---------- 所给摘录 ----------

EXSI 磁盘健康状态检查

1 查看所有存储设备

esxcli storage core device list

2 查看HDD 硬盘

2.1 查看具体某个HDD硬盘

esxcli storage core device smart get -d t10.ATA_____HGST_HDN726040ALE614____________________K3H1RKTD____________
esxcli storage core device smart get -d t10.ATA_____HGST_HDN726040ALE614____________________K3H1RKTD____________
 esxcli storage core device smart get -d t10.ATA_____WDC_WD80EFAX2D68KNBN0____________________VAGJSVBL____________

2.2 SMART 指标含义读取

SMART 参数 含义 是否关键 正常值
5 - Reallocated Sectors Count 重新分配的坏扇区数(表示磁盘上有损坏的扇区被替换) 🔴 关键 = 0(任何增加都表示磁盘正在恶化)

---------- 提取条目 ----------

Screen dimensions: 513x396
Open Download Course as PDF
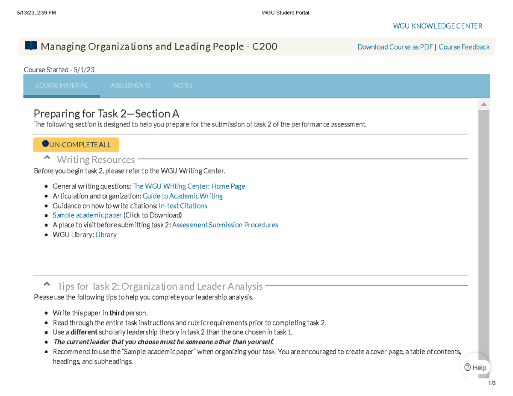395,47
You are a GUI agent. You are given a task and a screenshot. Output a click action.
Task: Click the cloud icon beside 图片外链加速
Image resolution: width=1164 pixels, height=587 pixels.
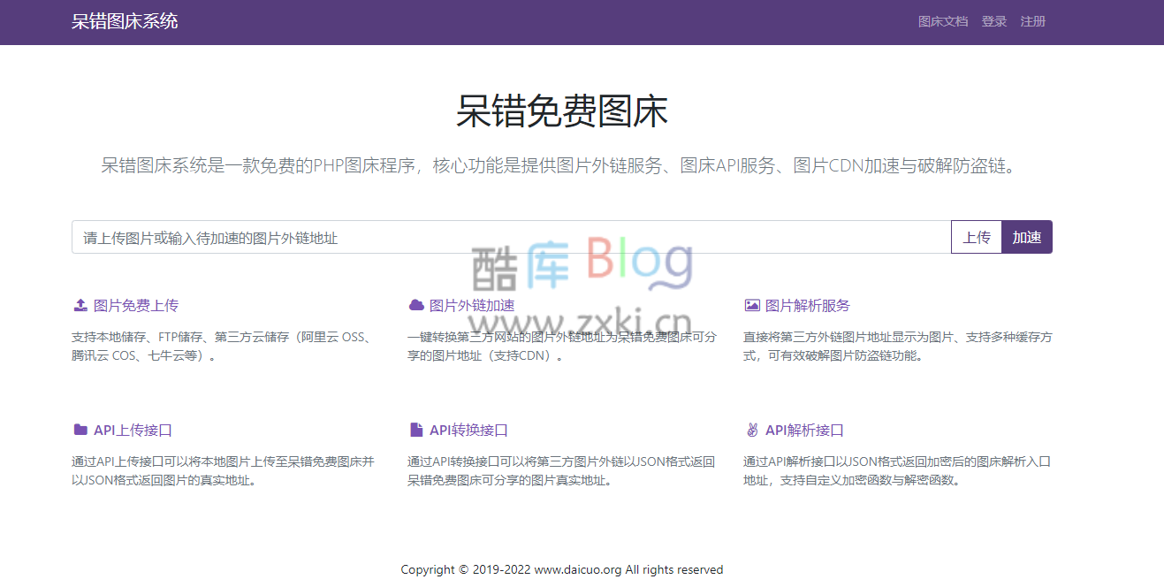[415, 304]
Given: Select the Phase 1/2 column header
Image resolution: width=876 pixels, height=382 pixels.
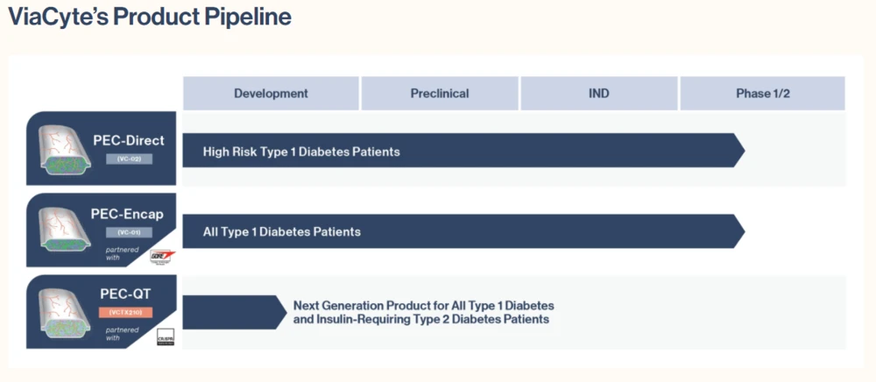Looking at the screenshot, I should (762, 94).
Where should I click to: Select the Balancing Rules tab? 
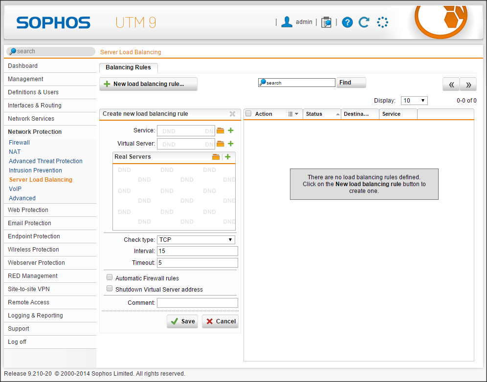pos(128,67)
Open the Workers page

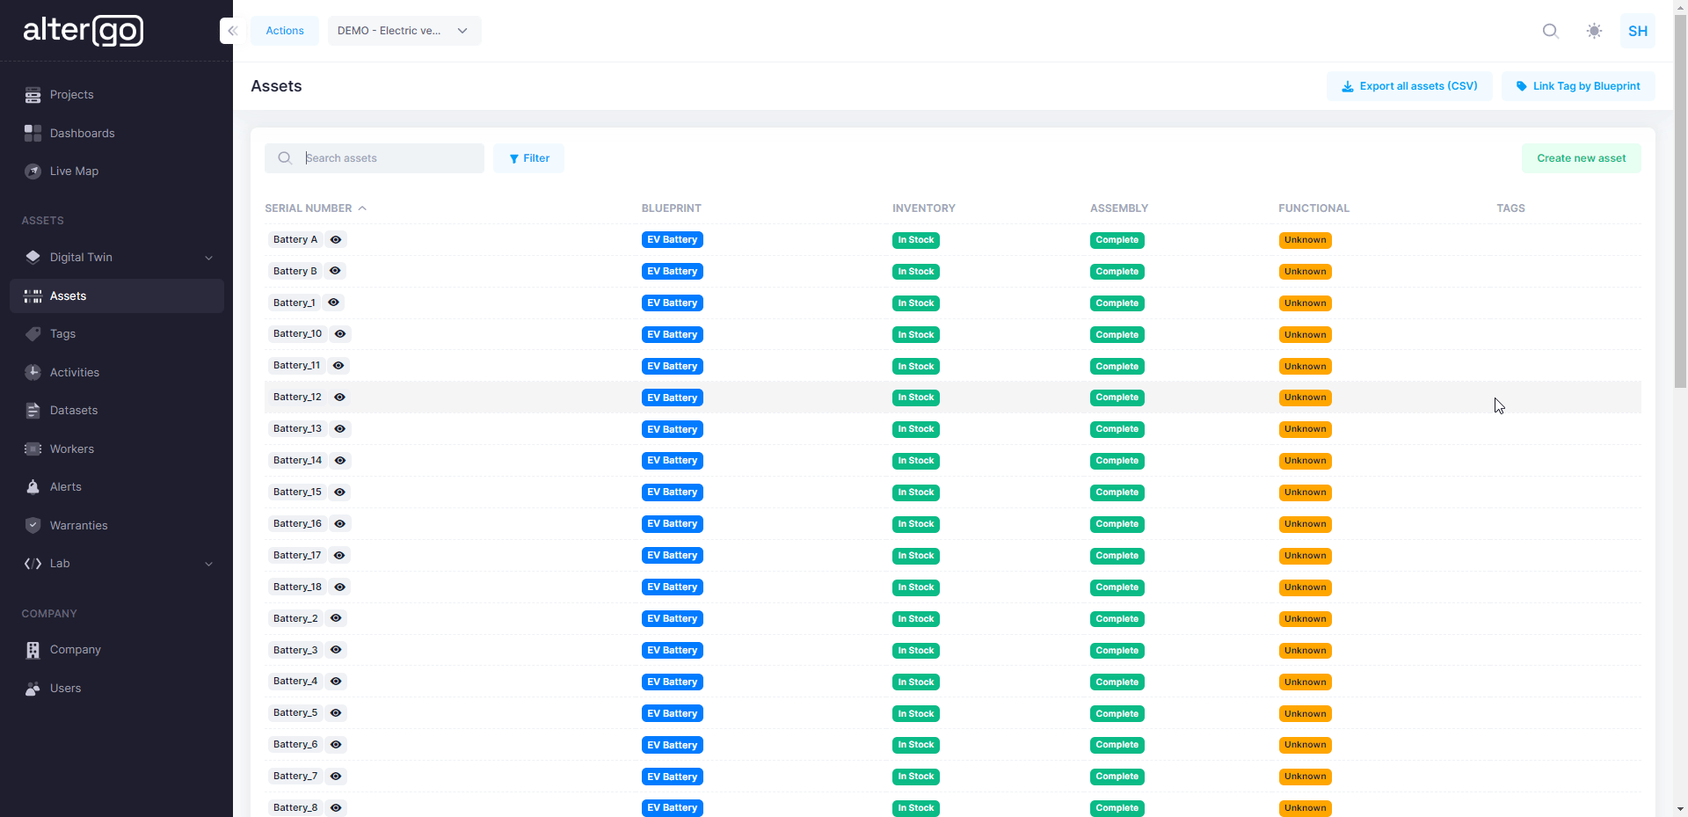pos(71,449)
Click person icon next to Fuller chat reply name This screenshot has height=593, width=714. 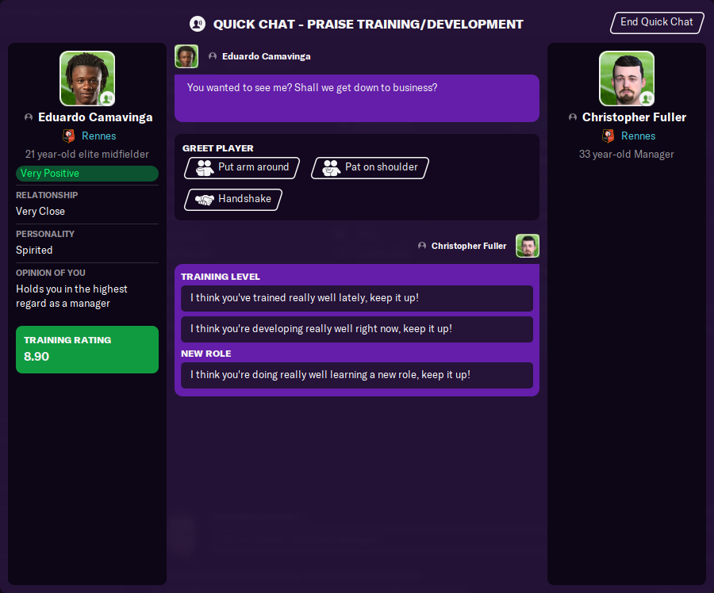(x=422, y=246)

----------
---------- 提取条目 ----------

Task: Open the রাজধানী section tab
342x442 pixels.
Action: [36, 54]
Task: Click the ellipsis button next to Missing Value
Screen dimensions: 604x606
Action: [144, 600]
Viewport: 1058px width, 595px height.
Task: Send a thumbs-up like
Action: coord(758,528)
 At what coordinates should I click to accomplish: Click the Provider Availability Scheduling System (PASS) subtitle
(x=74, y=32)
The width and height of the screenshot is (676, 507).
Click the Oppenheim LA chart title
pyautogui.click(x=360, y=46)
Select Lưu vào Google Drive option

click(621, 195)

----------

任务要求 A >> 请照原文抄录关于磁盘健康状态检查的文本中从“2.1 查看具体某个HDD硬盘”到“关键 = 0(任何增加都表示磁盘正在恶化)”之间的部分，首尾都包括在内。
任务要求 B >>
请根据关于磁盘健康状态检查的文本回答下列问题：
(i) 查看所有存储设备使用的是哪条命令？
(ii) 编号为 5 的 SMART 参数的英文名称是什么？
(iii) 该参数的正常值是多少？
任务要求 C >> 请从关于磁盘健康状态检查的文本的最后一句之后接续往下写。

任务输出 A >>
2.1 查看具体某个HDD硬盘

esxcli storage core device smart get -d t10.ATA_____HGST_HDN726040ALE614____________________K3H1RKTD____________
esxcli storage core device smart get -d t10.ATA_____HGST_HDN726040ALE614____________________K3H1RKTD____________
 esxcli storage core device smart get -d t10.ATA_____WDC_WD80EFAX2D68KNBN0____________________VAGJSVBL____________

2.2 SMART 指标含义读取

SMART 参数 含义 是否关键 正常值
5 - Reallocated Sectors Count 重新分配的坏扇区数(表示磁盘上有损坏的扇区被替换) 🔴 关键 = 0(任何增加都表示磁盘正在恶化)

任务输出 B >>
(i) esxcli storage core device list
(ii) Reallocated Sectors Count
(iii) = 0

任务输出 C >>
187 - Reported Uncorrectable Errors 无法纠正的错误(数据读取失败次数) 🔴 关键 = 0(大于 0 可能有问题)
188 - Command Timeout 命令超时次数(可能是磁盘故障或电源问题) 🟠 警告 = 0(大于 0 可能有问题)
197 - Current Pending Sector Count 当前待重映射扇区数(磁盘检测到的即将坏掉的扇区) 🔴 关键 = 0(大于 0 说明磁盘快挂了)
198 - Offline Uncorrectable Sector Count 无法恢复的坏扇区数 🔴 关键 = 0(出现说明磁盘有物理损坏)
199 - UDMA CRC Error Count 数据传输错误次数(可能是 SATA 线或磁盘问题) 🟠 警告 = 0(偶尔出现可能是数据线问题)
9 - Power-On Hours (POH) 磁盘通电时间(运行了多少小时) 🟡 参考 < 30,000 小时(>3.5 年需要注意)
194 - Temperature (Celsius) 磁盘温度 🟡 参考 30~45°C(超过 50°C 需要降温)
1 - Read Error Rate 读取错误率(部分厂商不公开详细数值) 🟡 参考 数值不应持续增长

3 查看 NVME固态 硬盘

3.1 列出所有NVME 硬盘

esxcli nvme device list

查看固态的 smart 信息

-A 后面跟每一块固态的名字, Percentage Used: 97 % 这个值为磁盘的耐久性使用情况,超过100 就要更换了。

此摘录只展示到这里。